* HOW TO COMPLETE THIS TASK *
Reproduce exactly the lines from the top of the records below through the line holding "Toggle the 可见".

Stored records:
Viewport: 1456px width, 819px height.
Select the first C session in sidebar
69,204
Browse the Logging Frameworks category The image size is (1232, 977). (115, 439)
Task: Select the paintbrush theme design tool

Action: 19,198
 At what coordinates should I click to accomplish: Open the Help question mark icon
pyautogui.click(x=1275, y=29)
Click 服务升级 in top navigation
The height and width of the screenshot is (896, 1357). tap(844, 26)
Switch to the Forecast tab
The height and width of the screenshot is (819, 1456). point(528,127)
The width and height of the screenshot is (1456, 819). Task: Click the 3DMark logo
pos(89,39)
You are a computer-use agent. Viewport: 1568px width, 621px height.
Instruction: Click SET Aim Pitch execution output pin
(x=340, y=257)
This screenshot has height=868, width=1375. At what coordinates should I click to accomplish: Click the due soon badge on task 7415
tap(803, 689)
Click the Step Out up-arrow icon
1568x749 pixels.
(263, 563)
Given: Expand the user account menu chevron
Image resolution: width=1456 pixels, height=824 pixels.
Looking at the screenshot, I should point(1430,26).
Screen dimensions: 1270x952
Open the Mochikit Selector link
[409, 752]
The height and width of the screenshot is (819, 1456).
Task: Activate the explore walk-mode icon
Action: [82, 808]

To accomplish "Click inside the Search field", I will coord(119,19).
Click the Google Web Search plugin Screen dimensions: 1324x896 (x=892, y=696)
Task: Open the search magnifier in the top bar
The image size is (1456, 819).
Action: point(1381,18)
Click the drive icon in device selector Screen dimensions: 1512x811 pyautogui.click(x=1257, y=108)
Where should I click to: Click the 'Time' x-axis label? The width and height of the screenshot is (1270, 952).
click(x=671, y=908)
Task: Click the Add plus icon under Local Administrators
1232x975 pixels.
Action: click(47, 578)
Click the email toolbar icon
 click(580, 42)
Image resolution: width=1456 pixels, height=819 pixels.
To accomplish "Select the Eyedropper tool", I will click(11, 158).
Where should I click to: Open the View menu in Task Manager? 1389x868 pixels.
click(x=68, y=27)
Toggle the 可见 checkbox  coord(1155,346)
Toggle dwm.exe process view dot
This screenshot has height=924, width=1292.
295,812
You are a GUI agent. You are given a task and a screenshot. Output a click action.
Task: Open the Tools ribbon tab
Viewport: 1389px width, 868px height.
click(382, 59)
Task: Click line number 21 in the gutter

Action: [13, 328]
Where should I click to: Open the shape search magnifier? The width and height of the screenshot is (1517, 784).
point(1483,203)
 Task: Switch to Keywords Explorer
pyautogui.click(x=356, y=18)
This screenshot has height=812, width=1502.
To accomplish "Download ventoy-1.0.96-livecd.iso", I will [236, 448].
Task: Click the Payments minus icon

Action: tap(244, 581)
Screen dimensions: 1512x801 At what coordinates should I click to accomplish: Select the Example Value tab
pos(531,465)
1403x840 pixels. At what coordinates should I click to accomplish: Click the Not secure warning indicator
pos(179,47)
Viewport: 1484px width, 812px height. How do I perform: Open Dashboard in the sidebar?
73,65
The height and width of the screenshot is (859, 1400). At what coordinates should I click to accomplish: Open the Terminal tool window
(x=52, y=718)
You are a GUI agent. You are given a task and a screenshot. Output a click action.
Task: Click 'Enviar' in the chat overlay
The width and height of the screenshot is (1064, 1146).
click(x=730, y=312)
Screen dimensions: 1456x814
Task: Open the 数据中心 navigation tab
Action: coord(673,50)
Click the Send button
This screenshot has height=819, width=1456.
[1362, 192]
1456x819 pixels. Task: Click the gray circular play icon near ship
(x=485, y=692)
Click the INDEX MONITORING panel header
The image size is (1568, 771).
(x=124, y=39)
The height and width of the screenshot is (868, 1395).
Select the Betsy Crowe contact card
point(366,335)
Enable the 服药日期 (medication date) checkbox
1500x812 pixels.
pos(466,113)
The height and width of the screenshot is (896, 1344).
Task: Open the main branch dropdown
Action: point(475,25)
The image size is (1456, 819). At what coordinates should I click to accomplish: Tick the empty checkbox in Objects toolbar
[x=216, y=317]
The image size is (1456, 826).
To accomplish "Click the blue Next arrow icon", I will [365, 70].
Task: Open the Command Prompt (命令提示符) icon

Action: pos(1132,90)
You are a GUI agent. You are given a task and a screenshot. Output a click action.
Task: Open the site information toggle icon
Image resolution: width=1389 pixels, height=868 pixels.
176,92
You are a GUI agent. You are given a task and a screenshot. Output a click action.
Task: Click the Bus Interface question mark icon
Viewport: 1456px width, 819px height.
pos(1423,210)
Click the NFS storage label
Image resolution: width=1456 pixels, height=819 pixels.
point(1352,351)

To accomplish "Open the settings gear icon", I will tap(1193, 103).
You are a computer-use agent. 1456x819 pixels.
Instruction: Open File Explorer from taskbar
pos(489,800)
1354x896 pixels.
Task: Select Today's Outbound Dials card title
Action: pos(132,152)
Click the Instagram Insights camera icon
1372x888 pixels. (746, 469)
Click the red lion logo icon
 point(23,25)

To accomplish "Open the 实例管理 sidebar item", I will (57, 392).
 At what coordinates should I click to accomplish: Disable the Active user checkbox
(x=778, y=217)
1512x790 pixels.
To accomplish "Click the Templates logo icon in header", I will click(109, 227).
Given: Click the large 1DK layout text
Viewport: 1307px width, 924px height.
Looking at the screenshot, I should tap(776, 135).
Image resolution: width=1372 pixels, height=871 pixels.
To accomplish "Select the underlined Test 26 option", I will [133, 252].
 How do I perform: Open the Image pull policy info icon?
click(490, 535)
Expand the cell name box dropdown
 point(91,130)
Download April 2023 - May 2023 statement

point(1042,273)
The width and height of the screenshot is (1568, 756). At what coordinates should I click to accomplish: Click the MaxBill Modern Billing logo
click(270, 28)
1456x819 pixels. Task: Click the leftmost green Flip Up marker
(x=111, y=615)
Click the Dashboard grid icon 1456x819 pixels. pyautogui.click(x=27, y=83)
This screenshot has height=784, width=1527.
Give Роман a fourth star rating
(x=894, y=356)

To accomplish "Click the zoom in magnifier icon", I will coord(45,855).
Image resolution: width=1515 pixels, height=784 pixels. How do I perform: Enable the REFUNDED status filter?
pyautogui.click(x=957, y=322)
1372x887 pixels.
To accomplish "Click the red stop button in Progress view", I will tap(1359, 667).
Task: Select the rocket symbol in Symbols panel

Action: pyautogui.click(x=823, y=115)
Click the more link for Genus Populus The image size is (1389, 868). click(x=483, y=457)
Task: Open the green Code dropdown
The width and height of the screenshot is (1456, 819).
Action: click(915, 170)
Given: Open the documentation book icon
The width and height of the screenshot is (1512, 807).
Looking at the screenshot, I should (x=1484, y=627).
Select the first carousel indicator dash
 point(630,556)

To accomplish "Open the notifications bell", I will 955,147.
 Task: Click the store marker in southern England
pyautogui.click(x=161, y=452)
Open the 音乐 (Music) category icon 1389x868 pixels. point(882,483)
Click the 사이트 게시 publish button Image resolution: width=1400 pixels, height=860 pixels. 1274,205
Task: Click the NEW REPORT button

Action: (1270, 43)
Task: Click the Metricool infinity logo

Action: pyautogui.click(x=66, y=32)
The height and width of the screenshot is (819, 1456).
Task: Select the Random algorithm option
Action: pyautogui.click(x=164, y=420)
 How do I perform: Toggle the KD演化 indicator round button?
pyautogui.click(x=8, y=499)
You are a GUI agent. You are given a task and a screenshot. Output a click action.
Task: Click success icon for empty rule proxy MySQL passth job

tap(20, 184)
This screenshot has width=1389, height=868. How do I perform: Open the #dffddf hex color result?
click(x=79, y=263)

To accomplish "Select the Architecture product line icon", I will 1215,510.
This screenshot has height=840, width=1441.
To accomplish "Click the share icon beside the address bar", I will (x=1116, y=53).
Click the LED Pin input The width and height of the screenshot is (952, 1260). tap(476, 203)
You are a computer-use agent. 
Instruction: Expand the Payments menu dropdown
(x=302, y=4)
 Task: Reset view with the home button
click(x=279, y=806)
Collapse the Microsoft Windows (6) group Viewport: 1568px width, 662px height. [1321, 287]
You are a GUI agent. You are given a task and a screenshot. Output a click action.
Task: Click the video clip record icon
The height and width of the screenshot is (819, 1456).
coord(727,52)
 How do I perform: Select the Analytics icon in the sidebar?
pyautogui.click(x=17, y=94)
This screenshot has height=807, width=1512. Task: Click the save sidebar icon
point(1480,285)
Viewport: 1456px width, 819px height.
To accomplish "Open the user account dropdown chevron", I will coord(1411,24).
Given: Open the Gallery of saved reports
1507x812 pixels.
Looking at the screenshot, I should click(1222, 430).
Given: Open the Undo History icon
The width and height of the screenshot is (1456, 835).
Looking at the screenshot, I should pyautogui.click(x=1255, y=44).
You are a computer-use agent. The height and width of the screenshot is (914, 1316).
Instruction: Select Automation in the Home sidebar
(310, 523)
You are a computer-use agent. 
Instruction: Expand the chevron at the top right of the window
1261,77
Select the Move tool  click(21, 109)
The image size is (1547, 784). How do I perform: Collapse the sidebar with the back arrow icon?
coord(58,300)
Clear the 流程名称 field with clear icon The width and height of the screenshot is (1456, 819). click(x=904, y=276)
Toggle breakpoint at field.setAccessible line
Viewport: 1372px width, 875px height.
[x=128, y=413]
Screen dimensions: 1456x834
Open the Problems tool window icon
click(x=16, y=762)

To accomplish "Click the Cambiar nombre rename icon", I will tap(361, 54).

* FINAL ANSWER *
Viewport: 1456px width, 819px height.
Select the first C session in sidebar
69,204
Browse the Logging Frameworks category The image size is (1232, 977). (115, 439)
Task: Select the paintbrush theme design tool

Action: 19,198
 At what coordinates should I click to accomplish: Open the Help question mark icon
pyautogui.click(x=1275, y=29)
Click 服务升级 in top navigation
The height and width of the screenshot is (896, 1357). tap(844, 26)
Switch to the Forecast tab
The height and width of the screenshot is (819, 1456). point(528,127)
The width and height of the screenshot is (1456, 819). Task: Click the 3DMark logo
pos(89,39)
You are a computer-use agent. Viewport: 1568px width, 621px height.
Instruction: Click SET Aim Pitch execution output pin
(x=340, y=257)
This screenshot has height=868, width=1375. At what coordinates should I click to accomplish: Click the due soon badge on task 7415
tap(803, 689)
Click the Step Out up-arrow icon
1568x749 pixels.
(263, 563)
Given: Expand the user account menu chevron
Image resolution: width=1456 pixels, height=824 pixels.
Looking at the screenshot, I should point(1430,26).
Screen dimensions: 1270x952
Open the Mochikit Selector link
[409, 752]
The height and width of the screenshot is (819, 1456).
Task: Activate the explore walk-mode icon
Action: [82, 808]

To accomplish "Click inside the Search field", I will coord(119,19).
Click the Google Web Search plugin Screen dimensions: 1324x896 (x=892, y=696)
Task: Open the search magnifier in the top bar
The image size is (1456, 819).
Action: point(1381,18)
Click the drive icon in device selector Screen dimensions: 1512x811 pyautogui.click(x=1257, y=108)
Where should I click to: Click the 'Time' x-axis label? The width and height of the screenshot is (1270, 952).
click(x=671, y=908)
Task: Click the Add plus icon under Local Administrators
1232x975 pixels.
Action: click(47, 578)
Click the email toolbar icon
 click(580, 42)
Image resolution: width=1456 pixels, height=819 pixels.
To accomplish "Select the Eyedropper tool", I will click(11, 158).
Where should I click to: Open the View menu in Task Manager? 1389x868 pixels.
click(x=68, y=27)
Toggle the 可见 checkbox  coord(1155,346)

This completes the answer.